Can you write the next part of the post below about clicker training Celeste, starting right after its final sentence?

◆ **SELECTED TEXT**
========

First, the clicker. Celeste will be starting the much-anticipated OBEDIENCE class next Tuesday. The teacher likes clickers. I'm ambivalent about the devices; they *are* great for marking wanted behaviors, but they're also one extra thing that I don't need to be toting around.
I have a few lying around the apartment from my days of clicker training rats and dogs and making a valiant attempt at clicker training a mouse. Mina, the pit bull, is firm in her belief that clickers are for losers, hence why she feels the clicker is perfectly acceptable for Celeste.
These past few days I've been charging the clicker. I click, drop a treat for Celeste. Click, hand her a treat. Rinse, wash, repeat. Now I click and she comes a running, her stomach telling her brain TREATS NOW! We're already at the point where she does a watch before I click and treat. She's very food motivated, which makes clicker training easier....at the same time, she's a little TOO in to the food. Her movements are more reminiscent of a chicken being clicker-trained, all jerky and instantaneous. I can only hope I'm clicking for the right thing. Celeste doesn't care so long as something she does garners her a cookie. That's why I love her alright. :)

========

◆ **SOURCE DATA**
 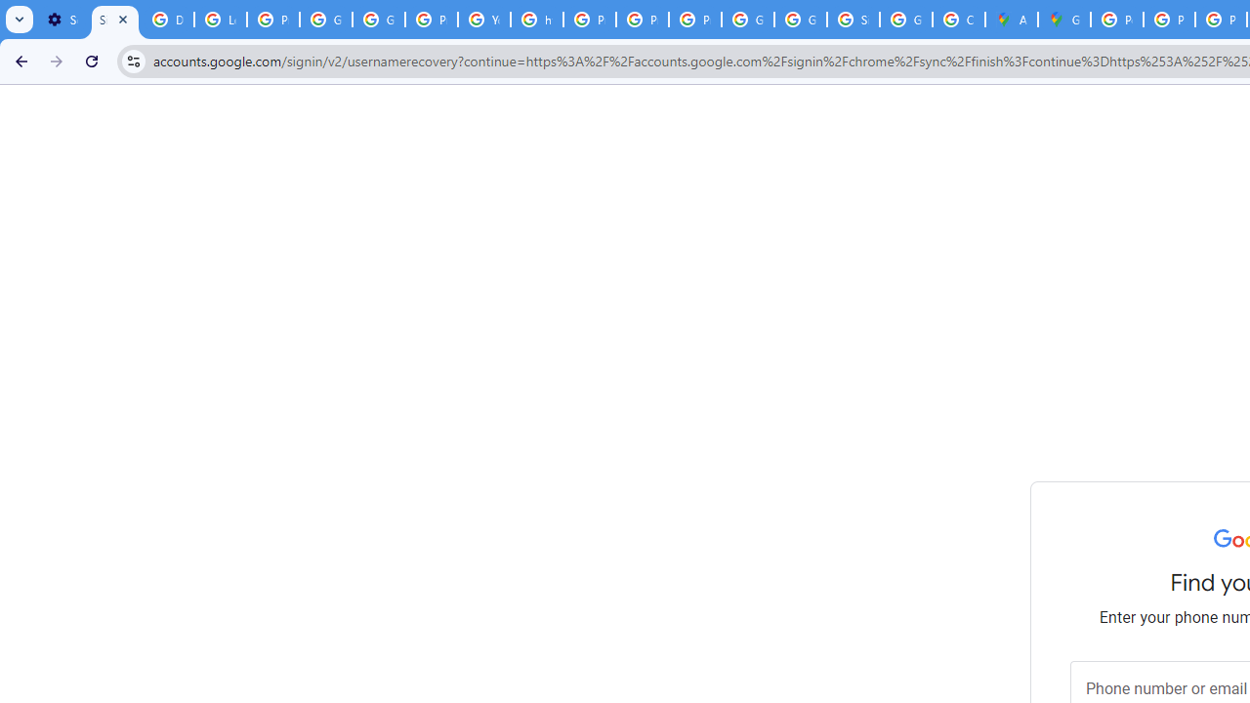 I want to click on 'Search tabs', so click(x=20, y=20).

========

◆ **EXERCISE RESULT**
Okay, now on to dem red-nose pit bulls. I call the apartments where I live the halfway house. It's a big 'old victorian house separated into individual apartments. To be honest, I love the place; it's across from the park and downtown, it's affordable for the area, and it gets a lot of light, staying extra warm during the winter (I hate cold). Plus it allows dogs, including pit bulls. That it also seems to attract some sketchy characters is, I suppose, to be tolerated.
Anyway, I had the dogs out for a potty break. One of my neighbor's approached me and this conversation ensued.
Neighbor (N): Is that a red nose?!?
Me (Me): Huh?
N: A red nose.
Me: Oh, she's a pit bull, if that's what you mean.
N: No, no, no, I mean a red nose. You know, RED nose. I have one, with a red nose.
Me: *gazes fondly at Mina* Well, to be honest, it's actually pink.
N: What?
Me: Her nose. It's pink.
N: I haven't heard of a pink nose.
Me: *shrug*
I used to just say yes to the "is she a red nose" question, because I get it so frequently and "yes" is less taxing on my nerves than a discourse on nose coloration not being an indicator of a separate breed. I feel like I should have Mina wear a sign, "Why yes, my nose *IS* red, do you want a cookie for that observation?" Mina is a pit bull. With a rose-pigmented nose.
It's pink, really.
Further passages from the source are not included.